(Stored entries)
╔══
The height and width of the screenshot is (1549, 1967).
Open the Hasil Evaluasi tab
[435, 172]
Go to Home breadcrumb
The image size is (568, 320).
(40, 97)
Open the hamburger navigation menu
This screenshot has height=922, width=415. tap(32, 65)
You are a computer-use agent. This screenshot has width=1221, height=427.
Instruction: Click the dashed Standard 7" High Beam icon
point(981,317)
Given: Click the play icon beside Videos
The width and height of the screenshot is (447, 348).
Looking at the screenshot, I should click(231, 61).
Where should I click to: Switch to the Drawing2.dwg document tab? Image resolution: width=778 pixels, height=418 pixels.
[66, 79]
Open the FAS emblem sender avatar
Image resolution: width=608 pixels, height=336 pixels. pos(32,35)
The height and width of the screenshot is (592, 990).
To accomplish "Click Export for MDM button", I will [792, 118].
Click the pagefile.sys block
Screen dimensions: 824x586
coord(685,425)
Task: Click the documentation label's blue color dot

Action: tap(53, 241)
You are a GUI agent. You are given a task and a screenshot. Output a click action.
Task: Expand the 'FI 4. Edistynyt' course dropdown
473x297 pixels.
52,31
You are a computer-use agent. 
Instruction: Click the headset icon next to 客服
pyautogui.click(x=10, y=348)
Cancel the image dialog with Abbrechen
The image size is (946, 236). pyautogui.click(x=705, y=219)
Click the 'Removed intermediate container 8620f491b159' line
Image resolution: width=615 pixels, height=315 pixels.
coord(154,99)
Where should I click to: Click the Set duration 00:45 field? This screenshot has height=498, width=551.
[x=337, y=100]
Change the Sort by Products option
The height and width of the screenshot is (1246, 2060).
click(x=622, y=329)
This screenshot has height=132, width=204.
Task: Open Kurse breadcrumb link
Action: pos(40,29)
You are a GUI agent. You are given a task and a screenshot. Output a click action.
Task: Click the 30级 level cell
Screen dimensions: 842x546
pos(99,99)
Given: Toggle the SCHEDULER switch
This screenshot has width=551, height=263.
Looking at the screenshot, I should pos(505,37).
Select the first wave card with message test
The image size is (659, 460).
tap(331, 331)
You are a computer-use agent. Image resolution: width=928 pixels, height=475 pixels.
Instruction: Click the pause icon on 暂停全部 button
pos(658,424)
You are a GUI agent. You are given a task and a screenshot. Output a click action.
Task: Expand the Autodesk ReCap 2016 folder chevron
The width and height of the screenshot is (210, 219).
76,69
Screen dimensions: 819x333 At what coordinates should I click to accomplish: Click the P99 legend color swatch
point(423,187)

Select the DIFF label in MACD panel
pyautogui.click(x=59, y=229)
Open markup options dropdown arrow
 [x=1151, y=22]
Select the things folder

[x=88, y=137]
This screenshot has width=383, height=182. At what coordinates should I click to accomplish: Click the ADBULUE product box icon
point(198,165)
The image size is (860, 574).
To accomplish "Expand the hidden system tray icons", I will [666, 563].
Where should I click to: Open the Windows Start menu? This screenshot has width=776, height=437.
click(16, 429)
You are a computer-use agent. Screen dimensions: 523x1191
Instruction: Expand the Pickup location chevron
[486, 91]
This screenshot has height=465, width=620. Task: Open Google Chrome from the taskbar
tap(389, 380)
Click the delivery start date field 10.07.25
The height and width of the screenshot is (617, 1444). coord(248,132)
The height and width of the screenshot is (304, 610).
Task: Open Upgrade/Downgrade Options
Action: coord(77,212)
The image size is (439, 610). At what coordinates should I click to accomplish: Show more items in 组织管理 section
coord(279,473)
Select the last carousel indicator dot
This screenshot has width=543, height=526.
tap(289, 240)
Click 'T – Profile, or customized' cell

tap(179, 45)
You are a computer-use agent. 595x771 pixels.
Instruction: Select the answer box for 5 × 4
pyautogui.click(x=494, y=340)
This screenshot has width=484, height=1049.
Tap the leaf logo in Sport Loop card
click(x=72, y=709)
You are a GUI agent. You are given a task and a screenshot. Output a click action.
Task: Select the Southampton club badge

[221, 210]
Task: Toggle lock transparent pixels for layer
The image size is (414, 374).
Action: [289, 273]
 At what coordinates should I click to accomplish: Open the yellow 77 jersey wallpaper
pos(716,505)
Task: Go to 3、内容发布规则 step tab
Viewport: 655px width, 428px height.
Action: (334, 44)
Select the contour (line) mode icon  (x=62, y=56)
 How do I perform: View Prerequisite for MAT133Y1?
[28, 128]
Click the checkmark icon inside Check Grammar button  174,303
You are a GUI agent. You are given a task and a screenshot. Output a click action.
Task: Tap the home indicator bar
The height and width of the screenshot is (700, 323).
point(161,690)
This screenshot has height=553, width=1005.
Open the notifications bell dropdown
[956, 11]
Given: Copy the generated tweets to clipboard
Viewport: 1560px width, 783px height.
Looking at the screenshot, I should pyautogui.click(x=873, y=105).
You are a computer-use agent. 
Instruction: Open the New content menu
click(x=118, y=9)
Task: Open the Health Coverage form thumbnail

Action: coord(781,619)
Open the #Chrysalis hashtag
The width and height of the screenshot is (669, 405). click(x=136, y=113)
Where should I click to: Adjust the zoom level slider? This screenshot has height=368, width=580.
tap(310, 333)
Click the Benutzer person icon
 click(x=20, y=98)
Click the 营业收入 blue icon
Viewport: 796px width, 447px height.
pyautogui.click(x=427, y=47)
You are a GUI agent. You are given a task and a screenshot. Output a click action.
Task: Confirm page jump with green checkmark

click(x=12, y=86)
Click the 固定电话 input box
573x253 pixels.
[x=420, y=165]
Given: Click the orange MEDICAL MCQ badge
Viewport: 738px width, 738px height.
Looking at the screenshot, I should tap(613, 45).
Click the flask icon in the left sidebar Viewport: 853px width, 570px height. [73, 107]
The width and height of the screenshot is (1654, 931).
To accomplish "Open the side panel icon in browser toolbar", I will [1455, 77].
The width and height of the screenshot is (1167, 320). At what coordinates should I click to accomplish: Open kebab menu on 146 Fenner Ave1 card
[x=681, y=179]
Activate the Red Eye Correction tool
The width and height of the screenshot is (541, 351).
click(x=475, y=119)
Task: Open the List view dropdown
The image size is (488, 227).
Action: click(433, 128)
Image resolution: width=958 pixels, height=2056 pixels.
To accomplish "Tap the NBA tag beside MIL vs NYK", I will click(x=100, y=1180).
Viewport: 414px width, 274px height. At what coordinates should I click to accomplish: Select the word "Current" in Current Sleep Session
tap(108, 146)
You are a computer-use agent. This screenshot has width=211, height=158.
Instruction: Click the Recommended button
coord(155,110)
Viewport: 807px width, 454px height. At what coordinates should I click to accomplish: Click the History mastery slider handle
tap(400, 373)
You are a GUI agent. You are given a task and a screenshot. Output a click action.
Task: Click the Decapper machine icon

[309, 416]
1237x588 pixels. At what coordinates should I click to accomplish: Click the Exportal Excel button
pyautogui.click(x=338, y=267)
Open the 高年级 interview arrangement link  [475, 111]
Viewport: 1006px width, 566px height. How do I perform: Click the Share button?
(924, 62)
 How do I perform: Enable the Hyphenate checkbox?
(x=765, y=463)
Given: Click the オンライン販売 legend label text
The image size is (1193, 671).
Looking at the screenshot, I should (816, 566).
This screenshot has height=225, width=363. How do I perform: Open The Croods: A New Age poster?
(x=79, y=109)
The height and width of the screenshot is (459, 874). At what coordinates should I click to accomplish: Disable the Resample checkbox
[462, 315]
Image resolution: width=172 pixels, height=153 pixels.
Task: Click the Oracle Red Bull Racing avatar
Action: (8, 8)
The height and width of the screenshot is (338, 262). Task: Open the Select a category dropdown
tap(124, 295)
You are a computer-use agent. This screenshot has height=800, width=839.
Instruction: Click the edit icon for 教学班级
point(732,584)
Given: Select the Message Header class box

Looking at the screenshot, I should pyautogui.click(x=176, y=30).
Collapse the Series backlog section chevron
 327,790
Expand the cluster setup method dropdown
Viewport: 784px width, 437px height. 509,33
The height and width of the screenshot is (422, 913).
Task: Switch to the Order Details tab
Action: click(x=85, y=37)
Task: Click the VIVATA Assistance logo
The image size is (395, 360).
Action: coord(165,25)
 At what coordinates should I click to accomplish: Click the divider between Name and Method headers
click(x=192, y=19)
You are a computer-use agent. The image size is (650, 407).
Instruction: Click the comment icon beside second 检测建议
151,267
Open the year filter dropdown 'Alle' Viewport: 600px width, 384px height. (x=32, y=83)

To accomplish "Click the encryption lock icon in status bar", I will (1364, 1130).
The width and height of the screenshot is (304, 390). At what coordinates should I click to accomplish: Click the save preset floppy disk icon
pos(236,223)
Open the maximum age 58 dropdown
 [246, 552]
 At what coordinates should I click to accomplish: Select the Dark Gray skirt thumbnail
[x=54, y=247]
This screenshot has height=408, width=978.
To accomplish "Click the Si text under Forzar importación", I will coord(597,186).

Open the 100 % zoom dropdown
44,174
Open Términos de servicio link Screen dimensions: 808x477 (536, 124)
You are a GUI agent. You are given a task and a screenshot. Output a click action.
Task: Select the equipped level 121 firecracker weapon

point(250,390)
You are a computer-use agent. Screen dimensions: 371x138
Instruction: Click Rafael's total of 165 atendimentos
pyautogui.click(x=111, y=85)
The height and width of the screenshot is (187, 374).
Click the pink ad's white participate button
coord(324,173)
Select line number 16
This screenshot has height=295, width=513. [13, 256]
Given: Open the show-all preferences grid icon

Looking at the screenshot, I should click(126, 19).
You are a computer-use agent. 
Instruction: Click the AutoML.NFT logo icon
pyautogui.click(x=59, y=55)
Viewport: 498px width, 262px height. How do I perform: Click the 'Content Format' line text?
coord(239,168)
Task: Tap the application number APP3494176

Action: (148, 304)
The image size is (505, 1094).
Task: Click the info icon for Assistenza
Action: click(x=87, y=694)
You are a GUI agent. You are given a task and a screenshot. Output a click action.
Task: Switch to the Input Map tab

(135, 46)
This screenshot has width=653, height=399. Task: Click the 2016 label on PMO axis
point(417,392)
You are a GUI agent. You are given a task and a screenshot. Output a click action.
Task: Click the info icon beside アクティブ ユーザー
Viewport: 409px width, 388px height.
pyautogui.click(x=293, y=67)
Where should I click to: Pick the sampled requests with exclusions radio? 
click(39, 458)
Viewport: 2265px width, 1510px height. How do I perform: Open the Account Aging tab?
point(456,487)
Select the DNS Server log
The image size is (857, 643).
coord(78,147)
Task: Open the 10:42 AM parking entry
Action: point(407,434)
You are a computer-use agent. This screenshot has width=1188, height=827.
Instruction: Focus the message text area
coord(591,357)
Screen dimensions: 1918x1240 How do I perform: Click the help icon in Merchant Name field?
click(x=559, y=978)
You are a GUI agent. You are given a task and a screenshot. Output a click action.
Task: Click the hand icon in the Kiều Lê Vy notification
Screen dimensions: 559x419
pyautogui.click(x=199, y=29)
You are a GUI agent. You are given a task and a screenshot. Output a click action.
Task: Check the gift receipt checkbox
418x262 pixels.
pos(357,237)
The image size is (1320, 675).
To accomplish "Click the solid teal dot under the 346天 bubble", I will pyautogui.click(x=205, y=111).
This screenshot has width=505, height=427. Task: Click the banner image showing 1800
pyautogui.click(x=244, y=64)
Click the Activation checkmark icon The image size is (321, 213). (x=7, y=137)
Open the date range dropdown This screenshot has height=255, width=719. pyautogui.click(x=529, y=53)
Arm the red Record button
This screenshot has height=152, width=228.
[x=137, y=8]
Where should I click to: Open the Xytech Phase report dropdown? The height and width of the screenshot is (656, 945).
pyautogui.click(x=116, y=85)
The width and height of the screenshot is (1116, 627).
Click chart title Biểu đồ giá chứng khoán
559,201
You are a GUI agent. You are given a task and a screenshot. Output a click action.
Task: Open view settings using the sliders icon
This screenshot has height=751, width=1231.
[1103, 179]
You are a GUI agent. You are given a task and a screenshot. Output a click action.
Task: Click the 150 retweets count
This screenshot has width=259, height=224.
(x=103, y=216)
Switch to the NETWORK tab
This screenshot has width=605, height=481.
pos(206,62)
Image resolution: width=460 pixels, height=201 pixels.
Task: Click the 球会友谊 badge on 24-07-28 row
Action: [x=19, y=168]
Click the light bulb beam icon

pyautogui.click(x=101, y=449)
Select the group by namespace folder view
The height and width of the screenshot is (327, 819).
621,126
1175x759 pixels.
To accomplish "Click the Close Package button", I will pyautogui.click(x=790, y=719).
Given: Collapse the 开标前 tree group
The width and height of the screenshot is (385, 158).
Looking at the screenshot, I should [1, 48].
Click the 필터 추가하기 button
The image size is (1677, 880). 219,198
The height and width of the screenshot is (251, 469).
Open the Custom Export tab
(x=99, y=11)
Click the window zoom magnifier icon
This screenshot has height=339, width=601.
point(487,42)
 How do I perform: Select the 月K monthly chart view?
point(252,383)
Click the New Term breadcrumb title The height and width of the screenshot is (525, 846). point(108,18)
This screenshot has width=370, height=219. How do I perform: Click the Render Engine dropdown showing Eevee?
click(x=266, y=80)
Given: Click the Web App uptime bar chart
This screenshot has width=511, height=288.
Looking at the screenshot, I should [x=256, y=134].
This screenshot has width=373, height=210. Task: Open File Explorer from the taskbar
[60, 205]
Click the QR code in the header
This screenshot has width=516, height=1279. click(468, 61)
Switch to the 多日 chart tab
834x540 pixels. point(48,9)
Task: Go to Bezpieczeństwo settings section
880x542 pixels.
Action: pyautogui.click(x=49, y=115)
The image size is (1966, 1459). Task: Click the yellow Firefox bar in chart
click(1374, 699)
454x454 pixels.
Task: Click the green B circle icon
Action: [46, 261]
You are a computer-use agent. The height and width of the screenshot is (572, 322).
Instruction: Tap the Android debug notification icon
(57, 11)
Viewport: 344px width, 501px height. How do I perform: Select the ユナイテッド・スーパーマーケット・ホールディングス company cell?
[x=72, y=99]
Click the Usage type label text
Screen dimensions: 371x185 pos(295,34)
╚══
Can you render the lines of the records from the one containing "How do I perform: Select the 月K" through the one containing "Action: pyautogui.click(x=49, y=115)" as a JSON list of strings, one string per line, skipping blank lines?

◆ TASK OUTPUT ◆
[
  " How do I perform: Select the 月K monthly chart view?",
  "point(252,383)",
  "Click the New Term breadcrumb title The height and width of the screenshot is (525, 846). point(108,18)",
  "This screenshot has width=370, height=219. How do I perform: Click the Render Engine dropdown showing Eevee?",
  "click(x=266, y=80)",
  "Given: Click the Web App uptime bar chart",
  "This screenshot has width=511, height=288.",
  "Looking at the screenshot, I should [x=256, y=134].",
  "This screenshot has width=373, height=210. Task: Open File Explorer from the taskbar",
  "[60, 205]",
  "Click the QR code in the header",
  "This screenshot has width=516, height=1279. click(468, 61)",
  "Switch to the 多日 chart tab",
  "834x540 pixels. point(48,9)",
  "Task: Go to Bezpieczeństwo settings section",
  "880x542 pixels.",
  "Action: pyautogui.click(x=49, y=115)"
]